The ALGOL X efforts would go on to choose a much more complex language, ALGOL 68. The complexity of this language led to considerable difficulty producing high-performance compilers, and it was not widely used in the industry. This left an opening for newer languages.

===Pascal===
Pascal was influenced by the ALGOL W efforts, with the explicit goals of teaching programming in a structured fashion and for the development of system software. A generation of students used Pascal as an introductory language in undergraduate courses. Other goals included providing a reliable and efficient tool for writing large programs, and bridging the canyon between scientific and commercial programming, as represented by the then-widespread languages Fortran and COBOL, with a general-purpose language.

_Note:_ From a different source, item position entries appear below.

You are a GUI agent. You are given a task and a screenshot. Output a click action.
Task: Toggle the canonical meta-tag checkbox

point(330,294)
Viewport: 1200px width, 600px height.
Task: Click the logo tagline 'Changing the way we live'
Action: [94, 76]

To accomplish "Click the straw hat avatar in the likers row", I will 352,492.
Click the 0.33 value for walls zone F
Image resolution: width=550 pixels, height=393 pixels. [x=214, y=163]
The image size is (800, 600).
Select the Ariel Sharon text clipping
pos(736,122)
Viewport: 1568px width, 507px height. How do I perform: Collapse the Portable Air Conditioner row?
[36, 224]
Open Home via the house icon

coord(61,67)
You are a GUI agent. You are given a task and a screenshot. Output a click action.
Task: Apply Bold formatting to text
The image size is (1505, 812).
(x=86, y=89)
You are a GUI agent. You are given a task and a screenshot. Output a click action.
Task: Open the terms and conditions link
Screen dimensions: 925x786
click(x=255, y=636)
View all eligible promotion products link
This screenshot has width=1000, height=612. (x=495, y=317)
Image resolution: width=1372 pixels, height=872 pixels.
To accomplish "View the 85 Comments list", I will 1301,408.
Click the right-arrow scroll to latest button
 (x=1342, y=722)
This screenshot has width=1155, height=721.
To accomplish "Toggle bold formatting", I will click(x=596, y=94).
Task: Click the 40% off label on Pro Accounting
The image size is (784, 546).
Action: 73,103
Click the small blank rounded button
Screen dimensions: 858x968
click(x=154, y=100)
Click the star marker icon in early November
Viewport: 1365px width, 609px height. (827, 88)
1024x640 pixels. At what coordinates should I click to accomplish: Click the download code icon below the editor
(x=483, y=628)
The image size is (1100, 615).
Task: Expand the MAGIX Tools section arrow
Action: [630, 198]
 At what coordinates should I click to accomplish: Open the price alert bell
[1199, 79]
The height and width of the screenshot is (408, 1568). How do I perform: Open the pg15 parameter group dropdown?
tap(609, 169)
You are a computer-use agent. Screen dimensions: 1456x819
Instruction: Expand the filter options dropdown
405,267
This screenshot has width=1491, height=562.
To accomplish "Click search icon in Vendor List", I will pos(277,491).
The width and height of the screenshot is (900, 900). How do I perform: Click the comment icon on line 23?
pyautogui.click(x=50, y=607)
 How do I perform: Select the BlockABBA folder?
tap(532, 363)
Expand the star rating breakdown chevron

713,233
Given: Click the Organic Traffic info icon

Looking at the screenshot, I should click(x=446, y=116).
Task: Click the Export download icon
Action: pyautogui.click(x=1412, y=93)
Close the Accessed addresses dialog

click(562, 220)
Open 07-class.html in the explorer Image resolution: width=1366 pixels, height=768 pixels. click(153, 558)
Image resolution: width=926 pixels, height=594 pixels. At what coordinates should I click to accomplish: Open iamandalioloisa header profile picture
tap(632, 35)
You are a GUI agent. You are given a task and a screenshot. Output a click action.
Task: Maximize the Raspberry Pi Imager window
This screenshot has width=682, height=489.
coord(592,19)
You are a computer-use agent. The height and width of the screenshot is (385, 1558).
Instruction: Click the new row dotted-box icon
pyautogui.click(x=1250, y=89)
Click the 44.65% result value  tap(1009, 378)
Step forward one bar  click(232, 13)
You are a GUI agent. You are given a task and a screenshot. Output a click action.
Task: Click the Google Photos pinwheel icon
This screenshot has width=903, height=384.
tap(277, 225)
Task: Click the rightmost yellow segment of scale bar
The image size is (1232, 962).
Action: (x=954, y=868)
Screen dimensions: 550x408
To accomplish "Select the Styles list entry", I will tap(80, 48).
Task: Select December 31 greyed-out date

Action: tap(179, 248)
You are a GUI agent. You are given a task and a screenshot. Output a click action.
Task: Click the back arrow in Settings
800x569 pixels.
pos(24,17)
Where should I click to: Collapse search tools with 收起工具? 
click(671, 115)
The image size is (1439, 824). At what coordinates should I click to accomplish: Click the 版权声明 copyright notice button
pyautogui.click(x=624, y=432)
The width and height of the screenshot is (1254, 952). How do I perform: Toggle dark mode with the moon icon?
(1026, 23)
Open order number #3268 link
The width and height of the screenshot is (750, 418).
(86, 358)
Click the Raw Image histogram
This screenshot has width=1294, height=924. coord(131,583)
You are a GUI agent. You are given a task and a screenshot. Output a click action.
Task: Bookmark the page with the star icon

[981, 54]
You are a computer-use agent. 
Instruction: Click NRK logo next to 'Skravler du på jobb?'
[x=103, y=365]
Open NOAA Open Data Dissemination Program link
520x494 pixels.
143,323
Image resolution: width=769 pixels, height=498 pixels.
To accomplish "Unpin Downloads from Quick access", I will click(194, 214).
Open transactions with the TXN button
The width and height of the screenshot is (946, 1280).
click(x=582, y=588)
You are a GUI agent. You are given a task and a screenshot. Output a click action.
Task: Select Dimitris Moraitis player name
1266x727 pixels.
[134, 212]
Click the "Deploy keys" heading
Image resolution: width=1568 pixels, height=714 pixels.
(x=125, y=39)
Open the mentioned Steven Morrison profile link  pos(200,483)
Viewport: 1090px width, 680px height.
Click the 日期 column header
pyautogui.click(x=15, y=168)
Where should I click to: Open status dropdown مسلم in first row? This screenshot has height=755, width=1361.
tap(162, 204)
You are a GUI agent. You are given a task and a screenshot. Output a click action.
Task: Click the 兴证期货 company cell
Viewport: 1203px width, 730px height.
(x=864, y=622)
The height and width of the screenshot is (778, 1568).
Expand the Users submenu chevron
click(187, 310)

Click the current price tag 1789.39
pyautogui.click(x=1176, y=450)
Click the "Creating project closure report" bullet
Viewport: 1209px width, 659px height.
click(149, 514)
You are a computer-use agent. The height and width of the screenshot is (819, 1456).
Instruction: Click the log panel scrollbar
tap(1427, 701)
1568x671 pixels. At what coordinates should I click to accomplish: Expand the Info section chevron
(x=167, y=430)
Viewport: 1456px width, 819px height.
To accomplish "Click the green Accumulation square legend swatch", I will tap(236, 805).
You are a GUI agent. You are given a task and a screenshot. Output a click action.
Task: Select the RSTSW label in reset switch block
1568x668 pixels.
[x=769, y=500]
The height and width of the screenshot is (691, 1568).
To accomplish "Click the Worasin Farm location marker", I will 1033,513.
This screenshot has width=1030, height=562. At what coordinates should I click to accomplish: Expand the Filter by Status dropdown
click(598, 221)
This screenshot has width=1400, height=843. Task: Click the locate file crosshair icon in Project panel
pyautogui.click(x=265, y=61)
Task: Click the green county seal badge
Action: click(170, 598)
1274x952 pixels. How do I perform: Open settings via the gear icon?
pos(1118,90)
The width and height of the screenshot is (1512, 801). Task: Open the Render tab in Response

One of the early successes for the language was the introduction of University of California, San Diego's (UCSD) UCSD Pascal, a version that ran on a custom operating system that could be ported to different platforms. A key platform was the Apple II, where it saw widespread use as Apple Pascal. This led to Pascal becoming the primary high-level language used for development in the Apple Lisa, and later, the Macintosh. Parts of the original Macintosh operating system were hand-translated into Motorola 68000 assembly language from the Pascal source code.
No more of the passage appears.